Was germanische Lehnwörter im Altgriechischen betrifft, so erwähnt Paul Kretschmer 1934 das griechische Wort „πνρϒοϛ“ als Entlehnung des deutschen „Burg“ oder gotisch „baurgs“, althochdeutsch „burg“. In seiner Abhandlung der „nordischen Lehnwörter“ führt er aus: „Wir kommen also zu dem Ergebnis, dass ein nordbalkanischer Stamm diesen Terminus der Befestigungskunst aus dem Altgermanischen entlehnt hatte und an die Griechen weitergab. In Betracht kommen hier als Vermittler die Illyrier, deren Urheimat in der Nachbarschaft der Germanen lag und die weit nach Süden vorgestoßen zu Nachbarn der Griechen wurden.“40

In einer Abhandlung zum „Balkangermanischen“ und Germanischen im Albanischen hatte Norbert Jokl 1929 das albanische Wort „shpatis“ mit der Bedeutung „lachen, sich über etwas lustig machen“ erwähnt, das er auf das alt- oder mittelhochdeutsche „spot“, deutsch „Spott“ zurückführte, wobei er von einer Vermittlung durch das Serbokroatische ausging. Das Wort „minc“ mit der Bedeutung „Münze“ wird von ihm nicht nur für das Albanische, sondern auch für andere Balkansprachen angeführt, so im Bulgarischen „minc“, im Serbokroatischen „minca“ mit derselben Bedeutung. Dieses Wort wurde offensichtlich auf den Handelswegen durch die Balkanhalbinsel verbreitet.41

Über all diese lexikalischen Entlehnungen hinausgehend müssen auch einige Toponyme mit möglicherweise germanischem Hintergrund angeführt werden, Parallelen mit der Wurzel „Goti“ in Frankreich, Spanien und Italien, in Transsylvanien „Munte Gotului“ und „Pirdul Gotului“. Der Name einer Festung in Thrazien lautet „Bastarnas“, möglicherweise der Name eines germanischen Stammes der „Bastarnen“, die im zweiten Jahrhundert v.Chr. in die Balkanhalbinsel vordrangen.
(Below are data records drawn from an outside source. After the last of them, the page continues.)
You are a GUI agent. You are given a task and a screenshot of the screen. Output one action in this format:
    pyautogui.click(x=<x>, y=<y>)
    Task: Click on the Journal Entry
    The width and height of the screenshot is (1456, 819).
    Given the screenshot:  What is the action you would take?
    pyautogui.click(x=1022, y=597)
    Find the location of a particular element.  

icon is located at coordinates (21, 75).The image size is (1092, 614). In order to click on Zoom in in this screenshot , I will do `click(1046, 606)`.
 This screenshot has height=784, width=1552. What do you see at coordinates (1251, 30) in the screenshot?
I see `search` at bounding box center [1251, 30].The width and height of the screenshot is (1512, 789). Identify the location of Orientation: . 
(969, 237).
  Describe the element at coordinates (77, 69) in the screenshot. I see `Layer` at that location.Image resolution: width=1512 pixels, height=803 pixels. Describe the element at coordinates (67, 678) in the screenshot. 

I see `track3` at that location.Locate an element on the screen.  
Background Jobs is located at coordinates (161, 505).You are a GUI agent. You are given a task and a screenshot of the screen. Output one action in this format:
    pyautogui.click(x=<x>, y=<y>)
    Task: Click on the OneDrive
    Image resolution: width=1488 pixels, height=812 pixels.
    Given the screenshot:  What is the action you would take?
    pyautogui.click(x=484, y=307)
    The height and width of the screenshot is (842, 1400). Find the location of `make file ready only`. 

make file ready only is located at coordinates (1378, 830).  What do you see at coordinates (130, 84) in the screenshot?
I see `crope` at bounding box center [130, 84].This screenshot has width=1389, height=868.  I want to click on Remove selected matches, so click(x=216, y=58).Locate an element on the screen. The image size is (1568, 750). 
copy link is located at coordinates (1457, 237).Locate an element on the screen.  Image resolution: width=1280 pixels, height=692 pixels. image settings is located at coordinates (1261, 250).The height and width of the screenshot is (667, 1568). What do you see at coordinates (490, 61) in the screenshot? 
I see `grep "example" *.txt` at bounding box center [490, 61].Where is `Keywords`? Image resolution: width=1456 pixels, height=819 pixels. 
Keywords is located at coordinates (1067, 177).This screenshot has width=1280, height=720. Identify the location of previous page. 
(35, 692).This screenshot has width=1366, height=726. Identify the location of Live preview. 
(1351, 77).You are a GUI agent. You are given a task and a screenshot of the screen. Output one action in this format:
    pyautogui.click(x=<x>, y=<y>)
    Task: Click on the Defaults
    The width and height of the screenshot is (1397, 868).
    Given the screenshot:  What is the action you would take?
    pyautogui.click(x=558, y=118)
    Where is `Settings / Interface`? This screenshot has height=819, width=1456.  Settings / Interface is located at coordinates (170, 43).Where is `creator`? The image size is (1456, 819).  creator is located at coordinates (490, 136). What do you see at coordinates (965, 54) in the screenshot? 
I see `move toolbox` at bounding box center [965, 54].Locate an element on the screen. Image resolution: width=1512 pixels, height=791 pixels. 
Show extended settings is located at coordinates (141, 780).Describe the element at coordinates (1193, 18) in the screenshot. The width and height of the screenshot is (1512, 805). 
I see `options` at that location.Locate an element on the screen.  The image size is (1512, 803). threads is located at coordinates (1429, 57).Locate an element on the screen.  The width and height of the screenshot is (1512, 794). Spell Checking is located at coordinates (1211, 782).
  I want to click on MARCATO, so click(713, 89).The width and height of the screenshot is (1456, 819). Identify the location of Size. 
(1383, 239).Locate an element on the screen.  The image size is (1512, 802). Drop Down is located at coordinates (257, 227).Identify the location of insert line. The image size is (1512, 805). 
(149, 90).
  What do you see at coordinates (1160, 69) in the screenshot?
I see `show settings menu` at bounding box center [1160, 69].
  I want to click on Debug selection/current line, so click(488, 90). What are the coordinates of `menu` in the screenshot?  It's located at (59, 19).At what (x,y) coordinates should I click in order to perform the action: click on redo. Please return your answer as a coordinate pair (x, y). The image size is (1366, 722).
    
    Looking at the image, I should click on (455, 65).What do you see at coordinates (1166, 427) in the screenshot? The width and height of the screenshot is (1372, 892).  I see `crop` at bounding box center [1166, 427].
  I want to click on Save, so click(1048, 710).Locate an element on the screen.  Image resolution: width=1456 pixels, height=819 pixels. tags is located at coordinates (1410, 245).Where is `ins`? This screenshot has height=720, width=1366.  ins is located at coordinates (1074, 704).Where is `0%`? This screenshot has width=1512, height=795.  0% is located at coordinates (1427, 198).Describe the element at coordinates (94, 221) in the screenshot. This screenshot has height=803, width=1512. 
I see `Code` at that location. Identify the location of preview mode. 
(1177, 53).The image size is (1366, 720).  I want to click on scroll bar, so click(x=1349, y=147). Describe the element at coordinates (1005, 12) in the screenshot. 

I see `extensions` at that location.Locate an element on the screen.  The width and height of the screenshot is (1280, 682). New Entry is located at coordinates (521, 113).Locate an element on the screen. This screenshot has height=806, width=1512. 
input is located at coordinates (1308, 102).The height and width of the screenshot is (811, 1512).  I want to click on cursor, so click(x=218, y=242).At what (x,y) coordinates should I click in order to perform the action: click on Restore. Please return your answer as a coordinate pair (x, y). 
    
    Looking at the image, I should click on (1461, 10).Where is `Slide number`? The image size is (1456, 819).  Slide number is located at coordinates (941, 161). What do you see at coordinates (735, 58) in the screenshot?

In der Nähe von Nikšič in Montenegro findet sich der geographische Name „Onogošt“, vielleicht auf den gotischen Personennamen „Anogasts“ zurückgehend, der geographische Name „Gacko“, die Bezeichnung ←18 | 19→für einen Fluss, kann auf „Goti“, das slawische „gata“ und „gat-iski“ zurückgeführt werden.42

Seit den Anfängen einer modernen Balkanphilologie oder Balkanlinguistik spricht man von einem „Balkanslawischen“, „Balkanromanischen“ und „Balkangriechischen“. Nur für einen Begriff „Balkangermanisch“ scheinen die gegebenen Parallelen zahlenmäßig zu gering zu sein.43 Nur eine kleine Zahl von germanischen Elementen, „Germanismen“, finden sich in den Bereichen der Balkanhalbinsel, die mit germanischen Stämmen in Berührung gekommen waren, so mit den Goten in Serbien, Bulgarien, Rumänien und Griechenland. Intensivere Kontakte ergaben sich mit dem Habsburgerreich und seiner „Militärgrenze“, ebenso infolge der technischen Evolution im 19. Jahrhundert, was zu Berührungspunkte in bestimmten Bereichen der Kultur und Technik geführt hatte. Während dieser Zeit übernahmen nicht nur das Kroatische und Serbische, sondern auch das Rumänische und Bulgarische eine größere Anzahl deutscher Lehnwörter, wie Miloš Trivunac im Jahre 1941 in seiner Abhandlung zur deutschen Lehnwortforschung im südslawischen Sprachraum deutlich gemacht hat: „Eine Menge Lehnwörter leben aber auch heutzutage nicht nur in der Umgangssprache der Gebildeten, sondern auch in der Schriftsprache. Sie gehören den verschiedensten Lebenszweigen an, sind jedoch am zahlreichsten auf dem Gebiete der Speisen und Getränke, des Hausgeräts, der Kleidung, der Handwerke, von denen auch die drei erstgenannten Gruppen stark beeinflusst sind, des Heerwesens, der Technik, und der Wissenschaft, der Musik, der Volkswirtschaft u. s. w. Sie tragen fast durchweg den Charakter süddeutscher Mundarten, die vielfach im Banat, in der Batschka und in Sirmien verschiedene Schattierungen aufweisen; denn die sogenannten ‚Donauschwaben‘ sind durchaus nicht immer Schwaben, und die von ihnen gesprochenen Mundarten sind durchaus nicht einheitlich.“44 ←19 | 20→Von einem Kampf gegen „Germanismen“ wie dies gegen „Turzismen“ der Fall war, kann man für Südosteuropa jedoch nicht sprechen.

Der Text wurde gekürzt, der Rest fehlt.